**Texte retenu:**
***
LE MINISTRE DE LA CITOYENNETÉ

ET DE L"IMMIGRATION


demandeur


et


ABDI DIRIR ABDI


défendeur



     JE CERTIFIE PAR LES PRÉSENTES que, le 26 mai 2000, la Cour (le juge O"Keefe) a ordonné ce qui suit à la fin des motifs de l"ordonnance :

     Il est ordonné que l"appel (la demande) du ministre soit accueilli.

CERTIFIÉ À Ottawa (Ontario), le 29 mai 2000.


                             " Geneviève Payer "

                                 Fonctionnaire du greffe

Traduction certifiée conforme


Martine Brunet, LL.B.






Date: 20000526


Dossier : T-452-99

Ottawa (Ontario), le 26 mai 2000

DEVANT : MONSIEUR LE JUGE JOHN A. O"KEEFE

ENTRE :


LE MINISTRE DE LA CITOYENNETÉ

ET DE L"IMMIGRATION


demandeur


et


ABDI DIRIR ABDI


défendeur




MOTIFS DE L"ORDONNANCE ET ORDONNANCE



LE JUGE O"KEEFE



[1]      Il s"agit d"un appel interjeté par le ministre de la Citoyenneté et de l"Immigration (le ministre), conformément à la règle 300c ) des Règles de la Cour fédérale (1998), contre la décision par laquelle le juge de la citoyenneté Somerville a approuvé, le 13 janvier 1999, la demande de citoyenneté d"Abdi Dirir Abdi (le défendeur). Le ministre affirme que le défendeur ne remplit pas les conditions de résidence énoncées à l"alinéa 5(1)c ) de la Loi sur la citoyenneté, S.C. 1974-75-76, ch. 108 (la Loi).
***
**Documents réunis:**

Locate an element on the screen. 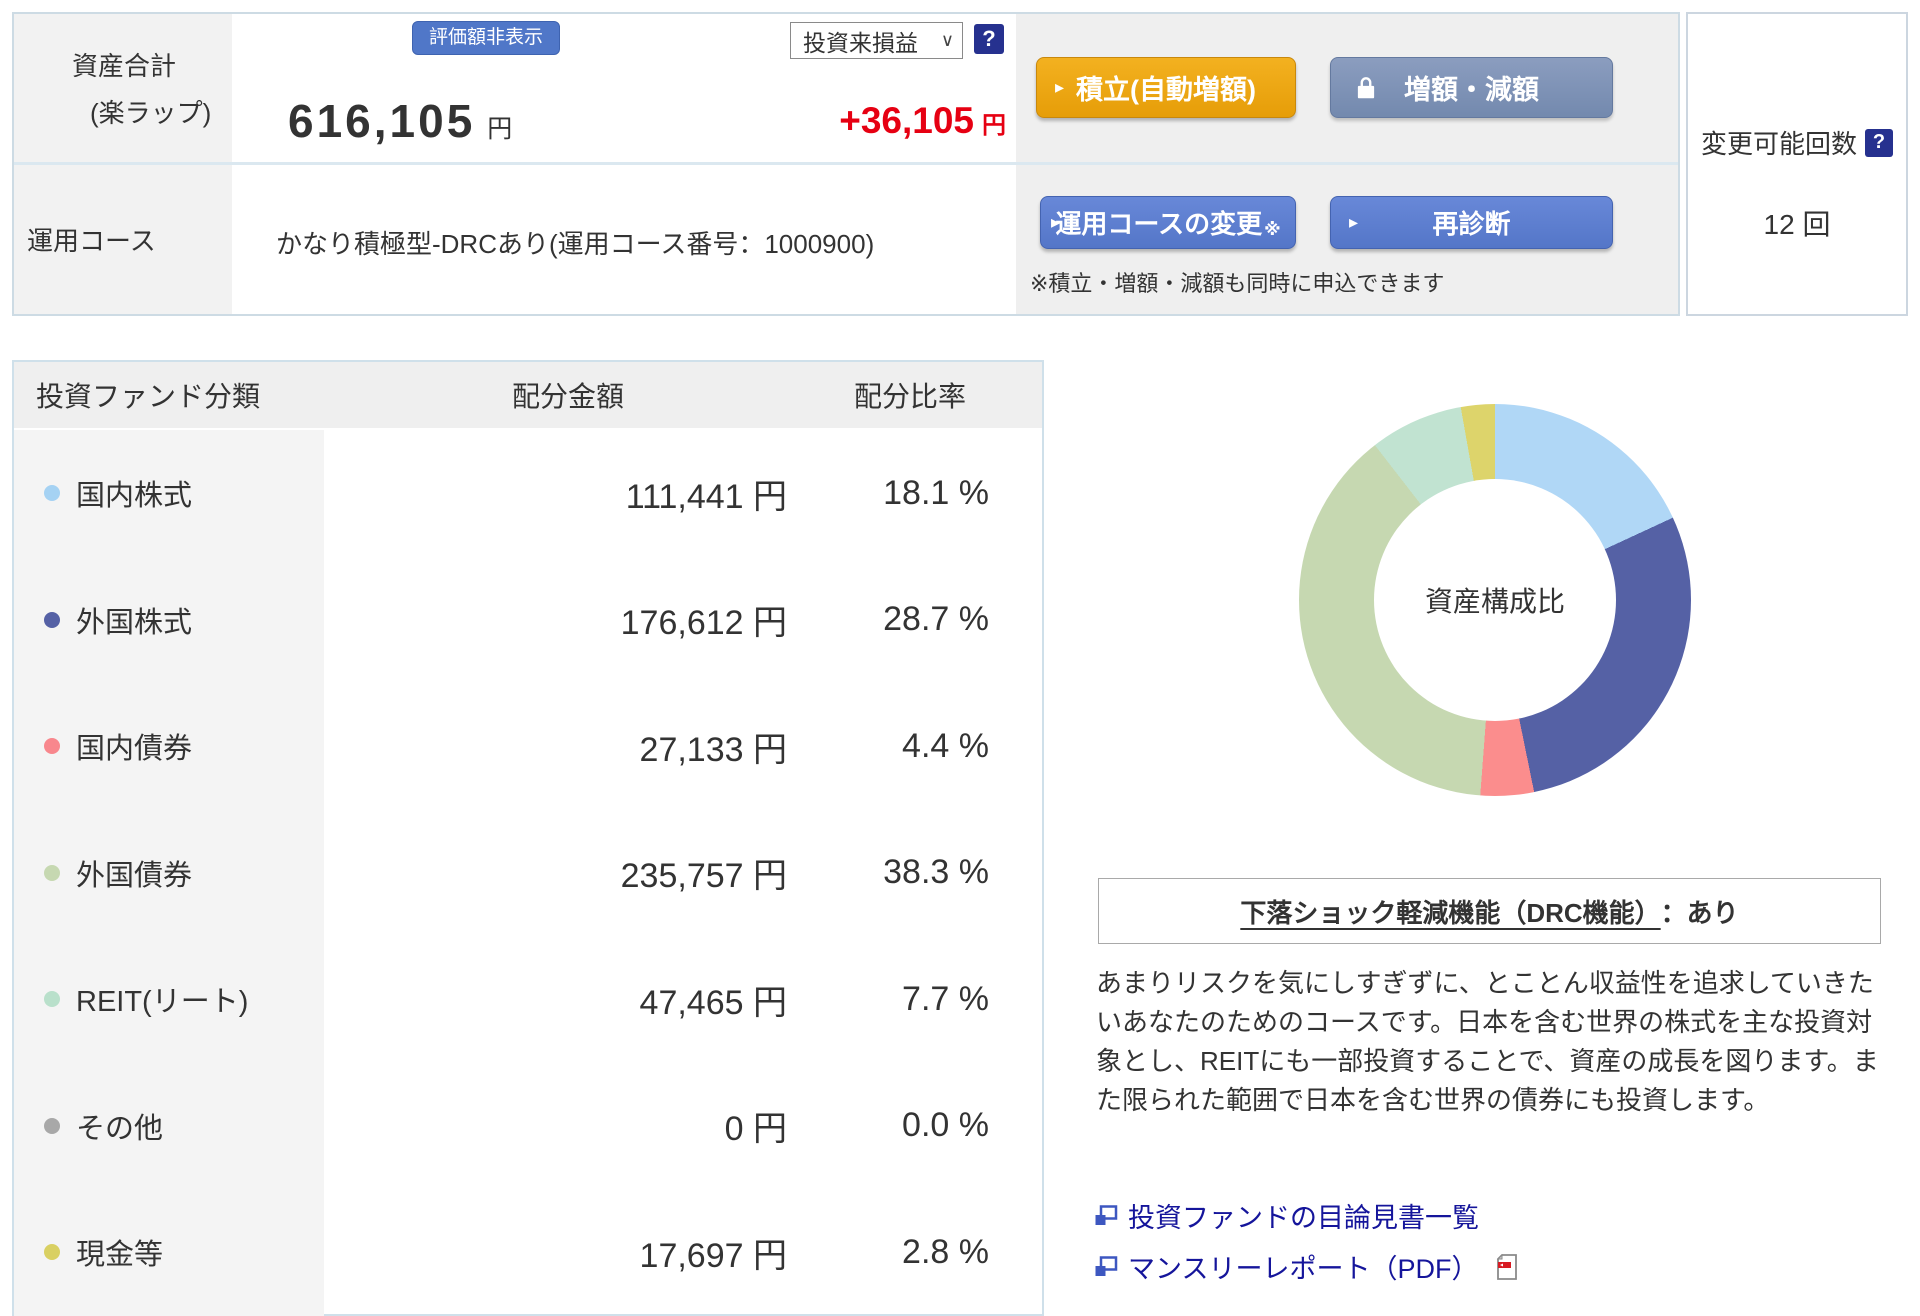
***
**Travail à faire:**
1. Traduisez en anglais la phrase suivante du texte retenu : « Il est ordonné que l"appel (la demande) du ministre soit accueilli. »
2. Citez le texte retenu depuis « JE CERTIFIE PAR » jusqu'à « ministre soit accueilli. » inclus.

**Réponses:**
1. It is ordered that the Minister's appeal (application) be allowed.

2.
JE CERTIFIE PAR LES PRÉSENTES que, le 26 mai 2000, la Cour (le juge O"Keefe) a ordonné ce qui suit à la fin des motifs de l"ordonnance :

     Il est ordonné que l"appel (la demande) du ministre soit accueilli.